Las autoridades sanitarias advirtieron que en 2026 podría registrarse un aumento en los contagios de sarampión, una enfermedad altamente transmisible que había mostrado control en años recientes gracias a los esquemas de inmunización. Especialistas subrayan que la principal causa del posible repunte está relacionada con la disminución en las coberturas de vacunación, fenómeno observado en diversas regiones del país.
El sarampión no es una enfermedad menor. Se trata de un virus que puede generar complicaciones graves, especialmente en niñas, niños menores de cinco años, personas adultas mayores y quienes presentan sistemas inmunológicos debilitados. Frente a este escenario, la recomendación principal es clara: verificar y completar esquemas de vacunación.
Coberturas de vacunación, el factor clave
Epidemiólogos coinciden en que el sarampión reaparece cuando disminuye el porcentaje de población inmunizada. Para mantener controlada la circulación del virus, se requiere una cobertura superior al 95% con dos dosis de la vacuna. Cuando ese umbral no se alcanza, el riesgo de brotes comunitarios aumenta de forma significativa.

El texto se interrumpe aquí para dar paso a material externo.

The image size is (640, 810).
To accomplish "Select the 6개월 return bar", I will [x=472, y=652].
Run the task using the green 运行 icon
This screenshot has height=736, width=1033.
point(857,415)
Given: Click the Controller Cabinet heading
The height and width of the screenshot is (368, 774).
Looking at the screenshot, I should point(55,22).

En los últimos años, distintos factores han afectado la continuidad de la vacunación: rezagos acumulados, interrupciones en campañas de salud preventiva y una percepción errónea de que el sarampión está erradicado. Esta combinación genera un entorno propicio para que el virus vuelva a circular con mayor facilidad.
El sarampión y sus posibles complicaciones
El sarampión se caracteriza por síntomas como fiebre alta, congestión nasal, tos, ojos irritados y una erupción cutánea característica. Sin embargo, más allá del cuadro inicial, puede derivar en complicaciones severas como neumonía, inflamación cerebral y afectaciones neurológicas permanentes.

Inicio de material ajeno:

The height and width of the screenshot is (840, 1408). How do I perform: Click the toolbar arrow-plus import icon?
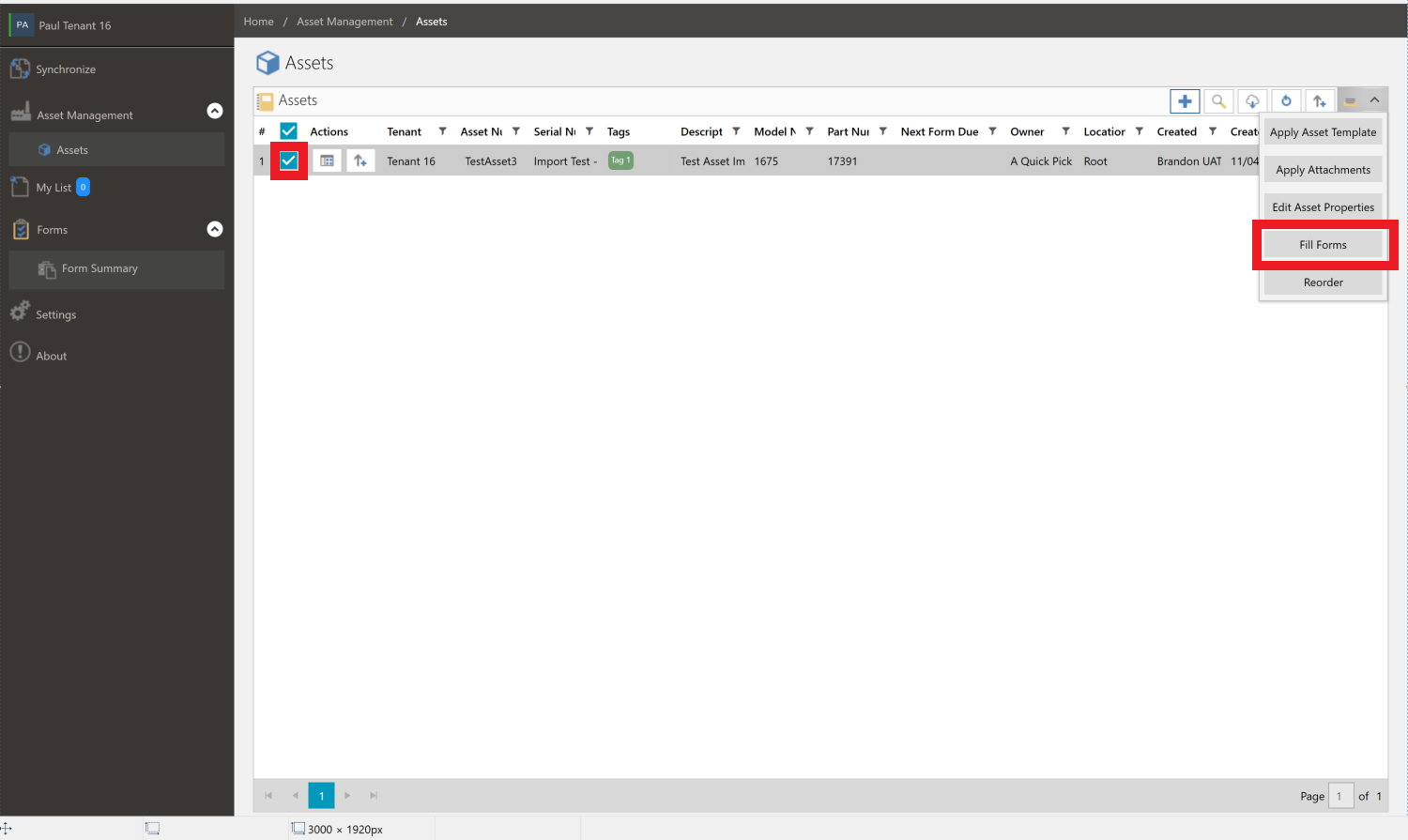pyautogui.click(x=1320, y=101)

Las personas no vacunadas tienen mayor riesgo de presentar cuadros graves. Por ello, los expertos insisten en que la prevención mediante inmunización sigue siendo la herramienta más eficaz para evitar hospitalizaciones y consecuencias de largo plazo asociadas a esta enfermedad.

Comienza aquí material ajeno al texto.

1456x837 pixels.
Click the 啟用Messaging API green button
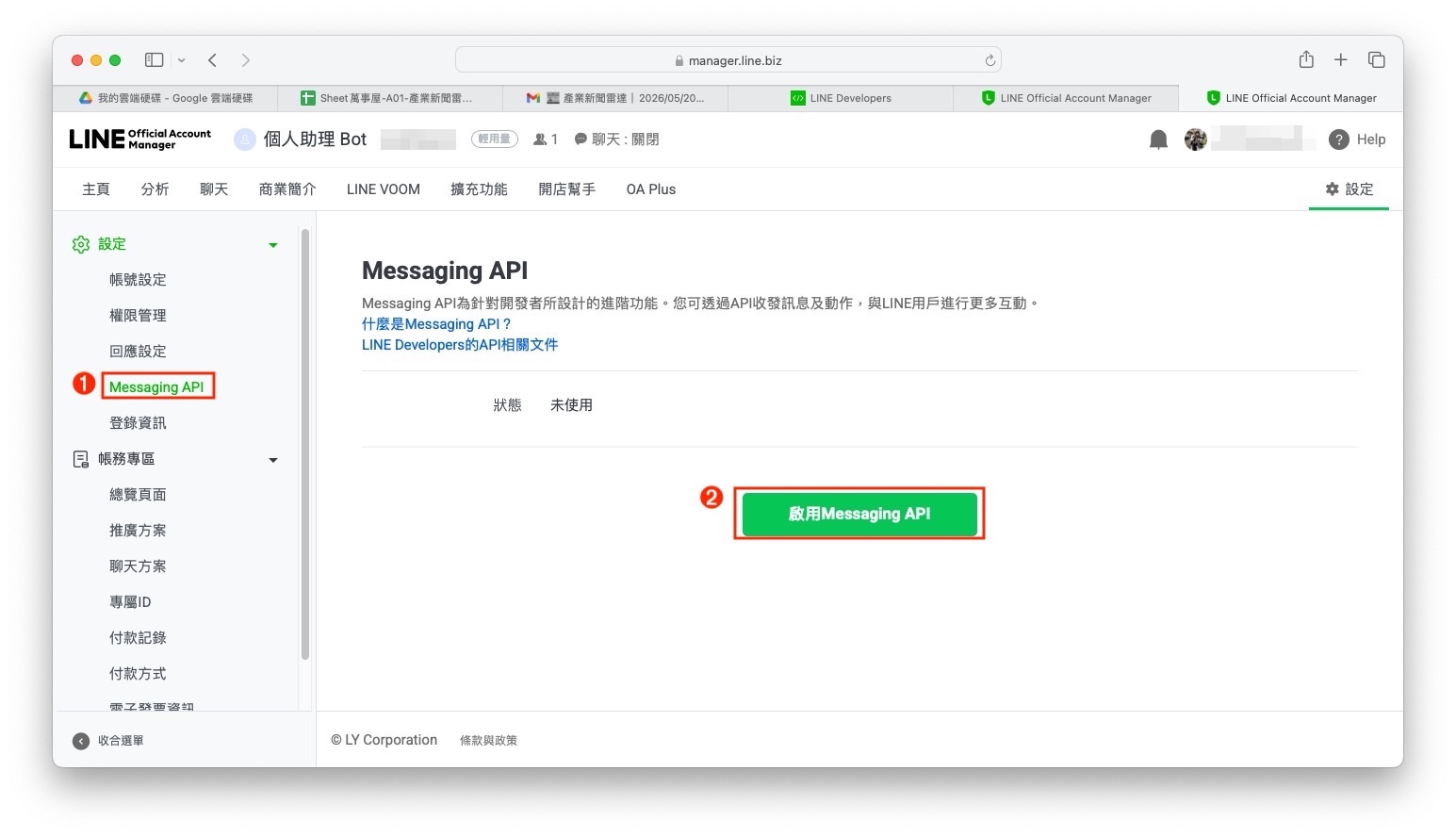(x=859, y=514)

Vacunarse, una medida de salud pública y protección colectiva
La vacunación no solo protege a quien recibe la dosis, sino que también contribuye a la protección colectiva, conocida como inmunidad comunitaria. Cuando una proporción amplia de la población está vacunada, el virus encuentra menos oportunidades para transmitirse, protegiendo indirectamente a quienes no pueden vacunarse por razones médicas.
Autoridades sanitarias han reiterado que las vacunas contra el sarampión son seguras, eficaces y forman parte de los esquemas básicos de salud pública. Acudir a los centros de salud para revisar la cartilla de vacunación es una acción preventiva que puede marcar la diferencia en el control de la enfermedad.
Importancia de la prevención en comunidades vulnerables
Las alertas por posible aumento de contagios adquieren mayor relevancia en comunidades con acceso limitado a servicios médicos. En estos contextos, un brote puede propagarse con mayor rapidez y generar un impacto más severo, especialmente entre población infantil.
Por ello, las campañas de información, el acceso oportuno a vacunas y la corresponsabilidad social son elementos fundamentales para contener el riesgo. La prevención no depende únicamente de las instituciones, sino también de la participación informada de la ciudadanía.
Un llamado urgente a revisar esquemas de vacunación
El mensaje de especialistas y autoridades es directo: es necesario vacunarse y mantener los esquemas completos. Revisar la cartilla de vacunación, acudir a los centros de salud y atender las campañas de refuerzo son acciones clave para evitar que el sarampión recupere terreno.
El posible aumento de contagios en 2026 no debe interpretarse como una inevitabilidad, sino como una advertencia que permite actuar a tiempo. La experiencia internacional demuestra que, cuando la vacunación se fortalece, los brotes pueden prevenirse de forma efectiva.